We're finally settling in to our new home. While I can't say that I'm adjusted or even comfortable yet, I can say that it's getting better. The town we moved to is lovely, and feels more like home already than the last place ever did.
In my first week of funemployment (we moved for Mr. Buttcheeks' job), I spent every morning waiting for a contractor who told me "I'll be there at 8!" only to show up, consistently, around noon. EXCUSE ME SIR, I'M WASTING VALUABLE TIME WAITING FOR YOU THAT COULD HAVE BEEN SPENT BECOMING ONE WITH MY BED. There are still a few things to be fixed, but hopefully I won't see another goddamn contractor for at least a week.

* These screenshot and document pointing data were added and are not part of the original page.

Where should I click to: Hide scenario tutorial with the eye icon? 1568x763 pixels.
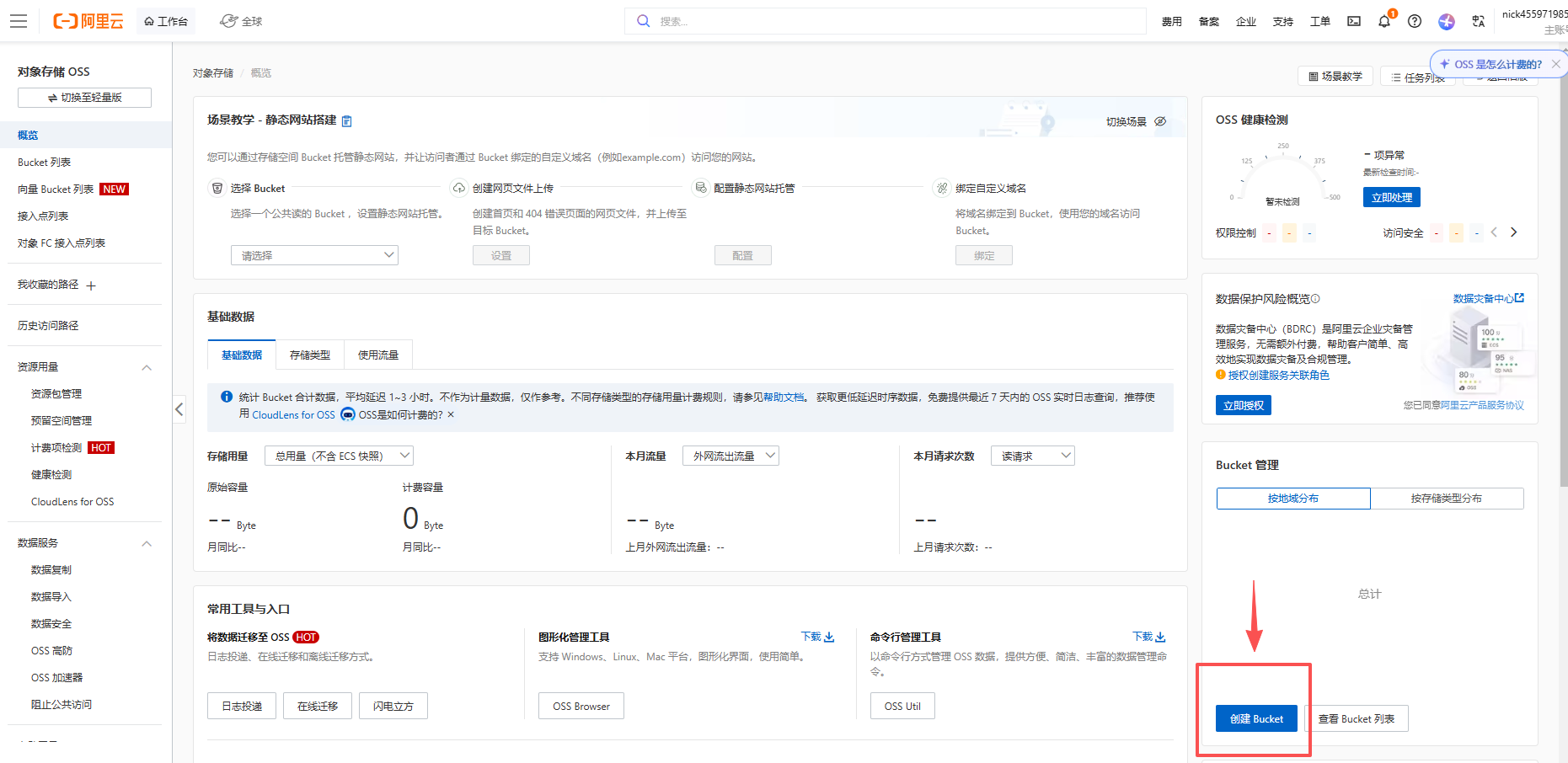[1160, 121]
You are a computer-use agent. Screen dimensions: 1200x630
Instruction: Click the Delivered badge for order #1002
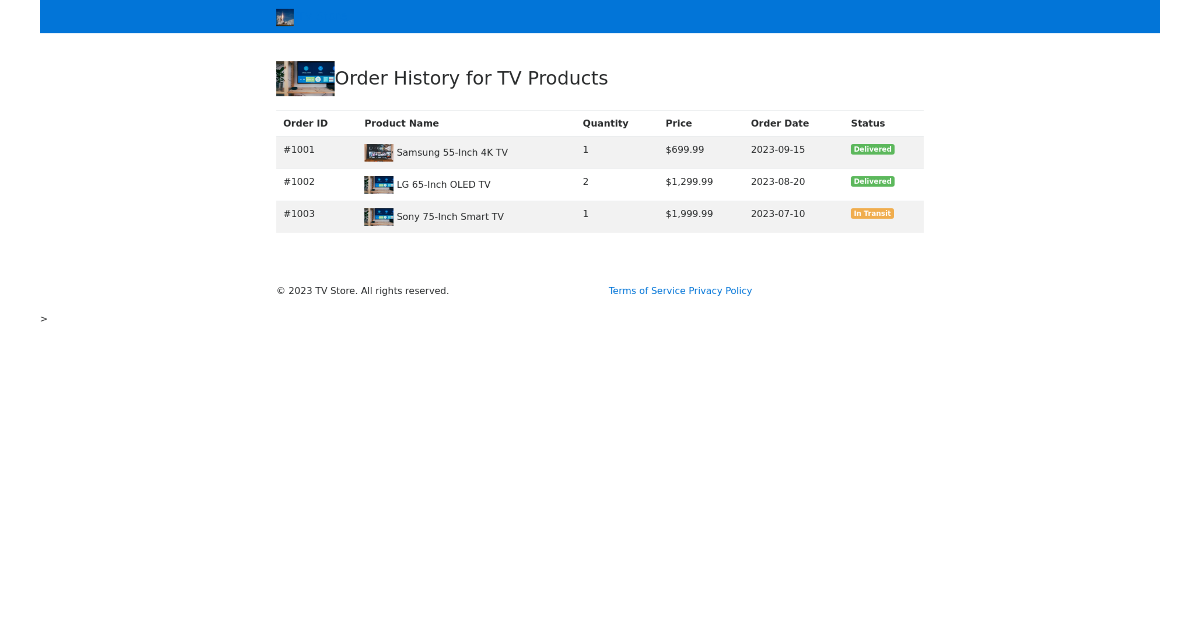[x=872, y=181]
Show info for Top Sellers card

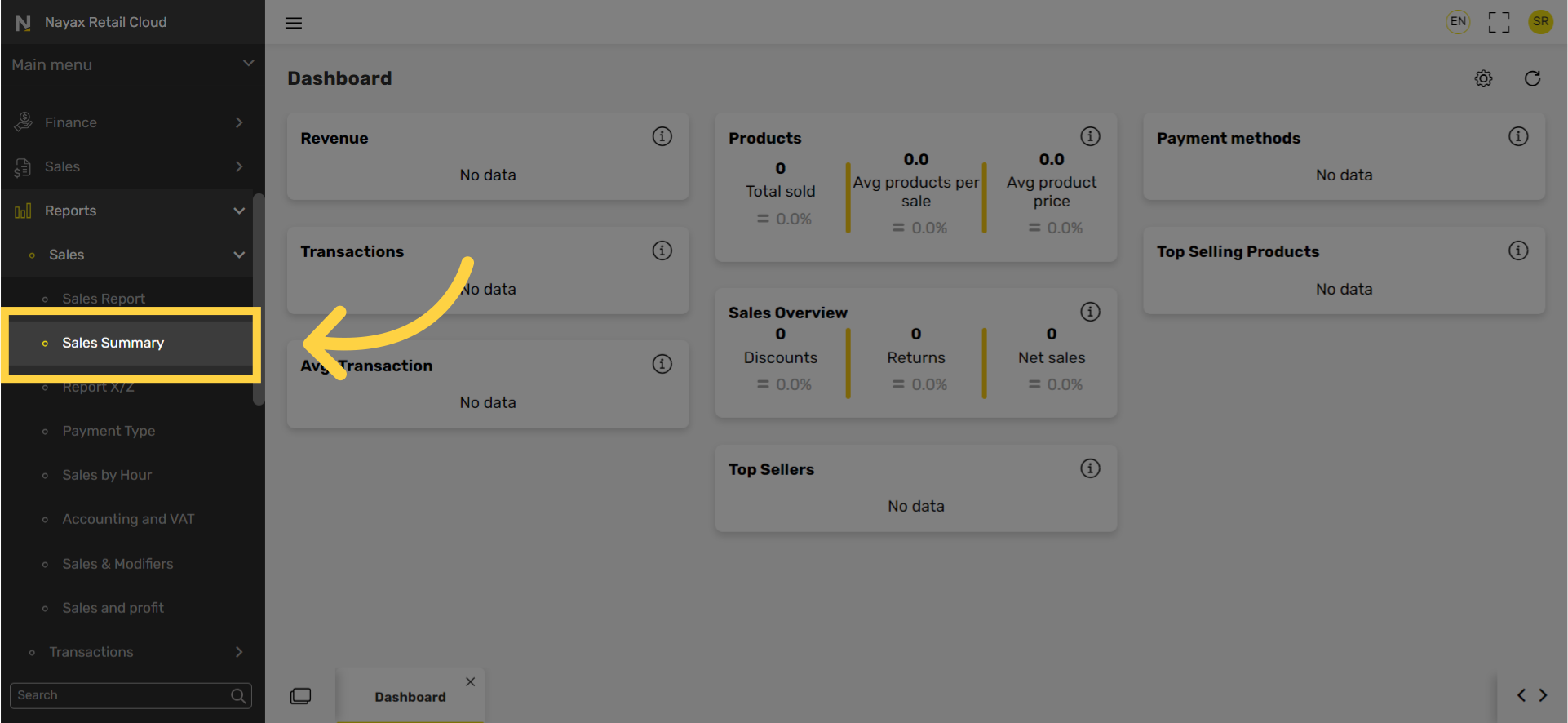click(1090, 468)
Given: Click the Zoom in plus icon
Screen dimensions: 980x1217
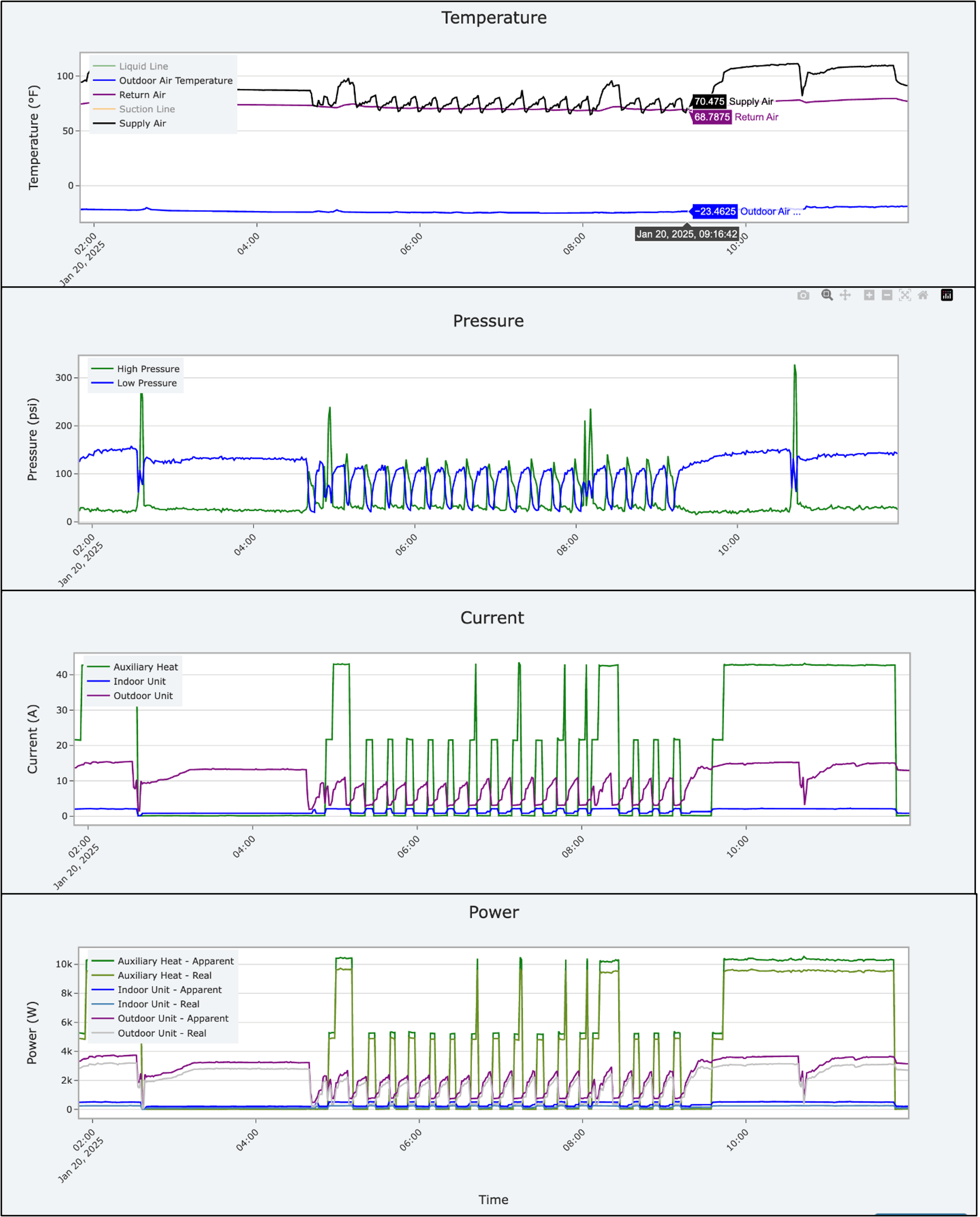Looking at the screenshot, I should [x=869, y=295].
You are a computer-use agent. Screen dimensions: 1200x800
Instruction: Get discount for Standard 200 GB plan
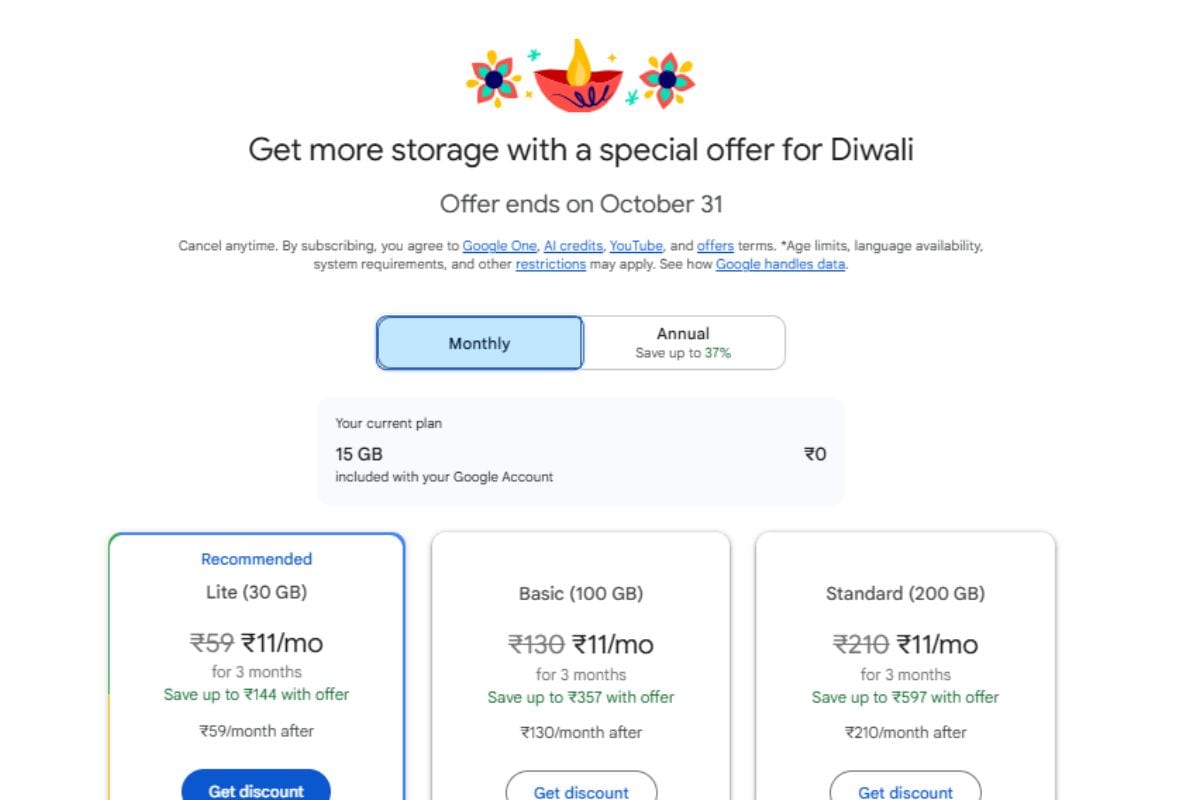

Being the unemployed one in the house, all of the 'settling in' duties are falling to me. I don't mind too much, it's fun to decorate and plant things in the garden. But when he gets home and can't even be bothered to wash some goddamn dishes (we even have a dishwasher now so it's like, one pot!) I want to punch him in the throat. Instead of saying "Hey, jerkface, how about you contribute to this household and show some appreciation for the VERITABLE SWIMMING POOL OF FONDUE I made for dinner by washing some dishes," I just sit here and stew. At this moment he is in his office, swearing at his internet gaming friends, clicking like his goddamn life depends on it, and every click is like nails on a chalkboard. But I feel guilty! For wanting to say something! Because he worked all day and all I did was run around getting groceries and putting together shoe racks! To the point where I want to hand him his lunch tomorrow (BECAUSE I DO THAT NOW) and say the following:
But seriously, everything is going to be ok soon. I have two job interviews next week. I have at least 5 applications on the go. Soon I will have a life outside this house. And then I will have no excuse for making excuses for him to not do the dishes. Right?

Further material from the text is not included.